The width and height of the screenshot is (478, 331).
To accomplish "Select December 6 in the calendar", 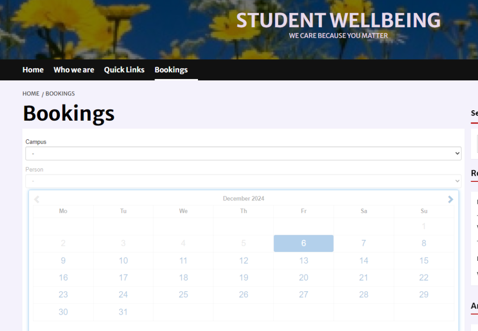I will pyautogui.click(x=303, y=244).
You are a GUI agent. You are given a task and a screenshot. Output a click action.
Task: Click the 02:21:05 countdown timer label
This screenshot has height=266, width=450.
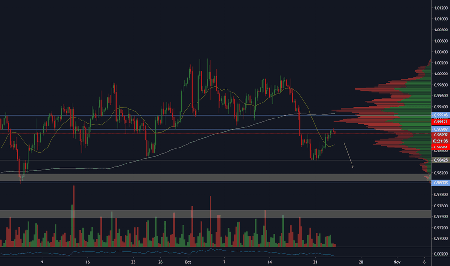tap(440, 141)
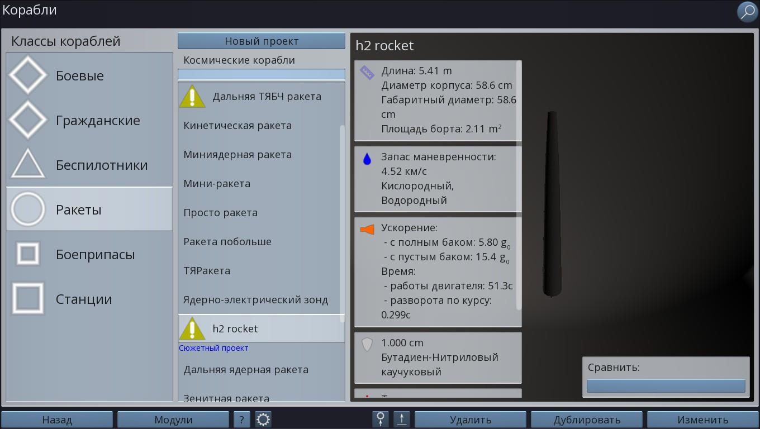The width and height of the screenshot is (760, 429).
Task: Click the upward arrow export icon
Action: pos(402,420)
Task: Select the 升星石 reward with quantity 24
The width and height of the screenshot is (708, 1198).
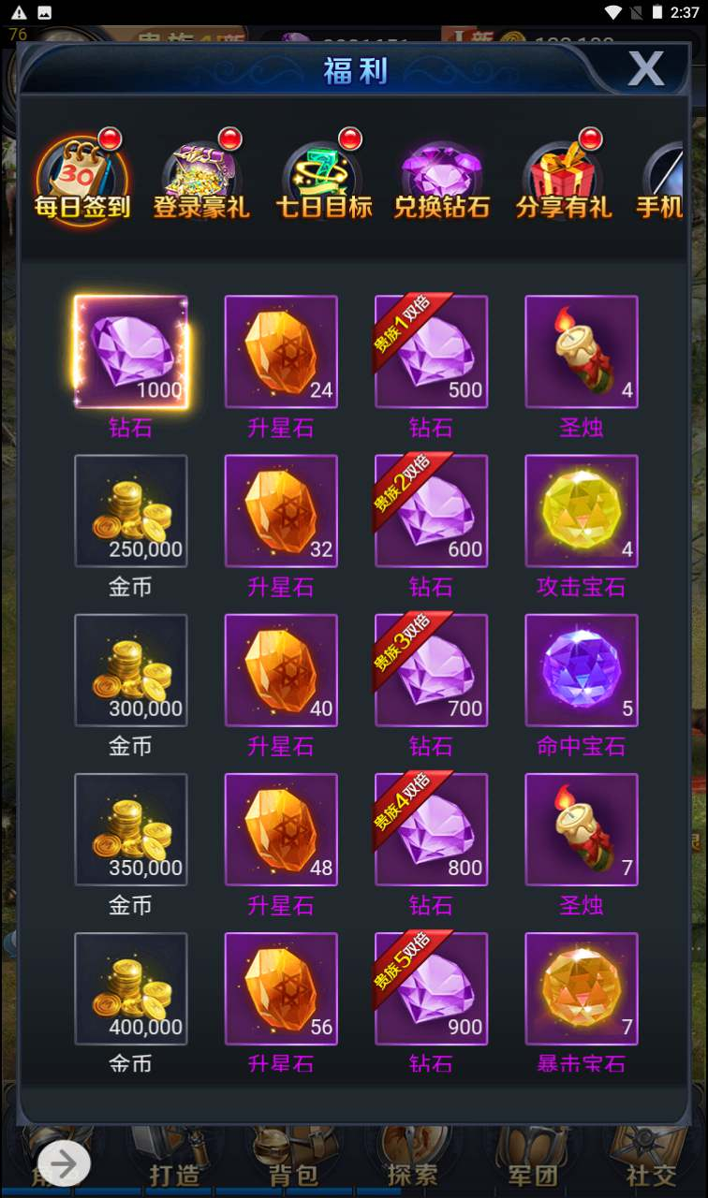Action: click(x=281, y=352)
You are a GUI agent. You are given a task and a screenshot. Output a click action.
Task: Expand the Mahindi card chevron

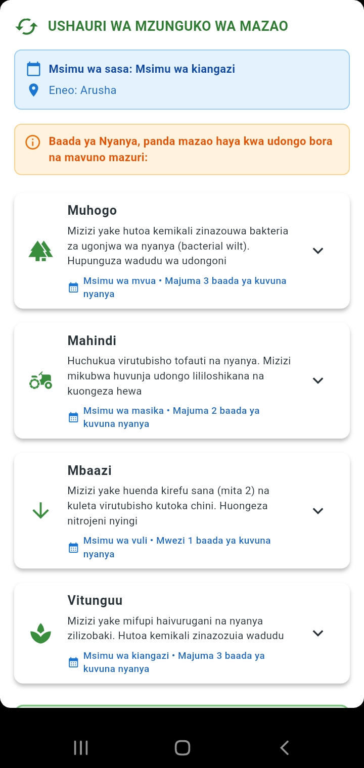317,380
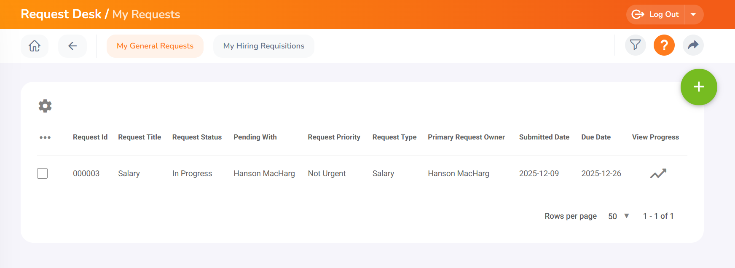The width and height of the screenshot is (735, 268).
Task: Click the back arrow button
Action: tap(72, 46)
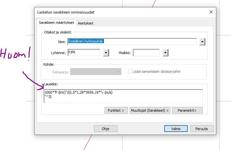Click the Nimi field with Todellinen hyötysuhde
231x150 pixels.
tap(132, 42)
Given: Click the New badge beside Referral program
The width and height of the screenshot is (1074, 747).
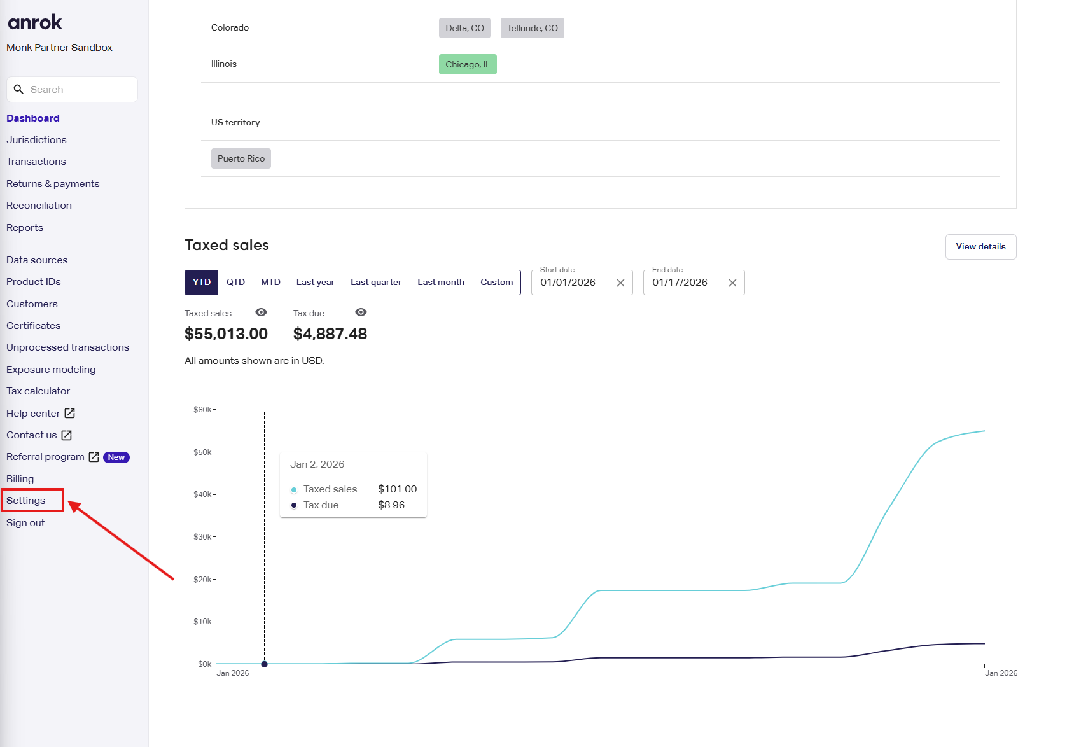Looking at the screenshot, I should [116, 457].
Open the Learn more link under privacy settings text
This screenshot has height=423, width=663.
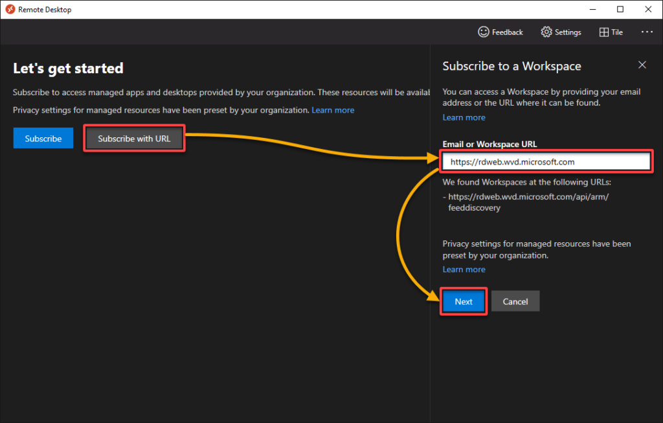point(333,109)
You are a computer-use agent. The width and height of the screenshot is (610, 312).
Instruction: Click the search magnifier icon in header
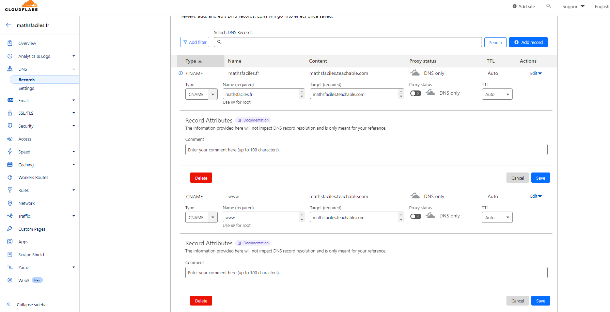[548, 6]
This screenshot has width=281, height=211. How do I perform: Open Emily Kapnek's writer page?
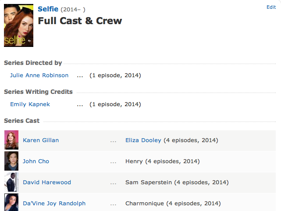(30, 104)
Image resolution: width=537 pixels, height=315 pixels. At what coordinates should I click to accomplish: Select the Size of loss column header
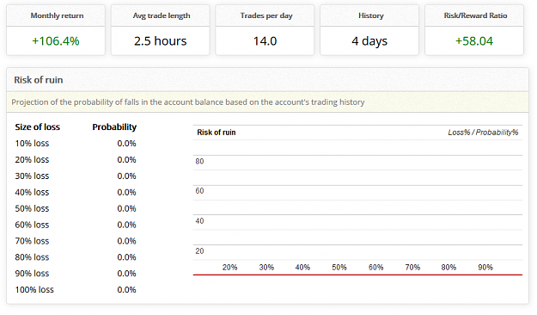click(37, 127)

• • • •

THE TASK →
Reproduce exactly and only the lines from the one with "This screenshot has height=423, width=663." through the final line of the records above, inclusive. Pictures must be left out.

RESULT OF THIS TASK →
This screenshot has height=423, width=663.
point(333,109)
You are a computer-use agent. The width and height of the screenshot is (610, 312).
Instruction: Click the search magnifier icon in header
[548, 6]
This screenshot has width=281, height=211. How do I perform: Open Emily Kapnek's writer page?
(30, 104)
Image resolution: width=537 pixels, height=315 pixels. At what coordinates should I click to accomplish: Select the Size of loss column header
click(37, 127)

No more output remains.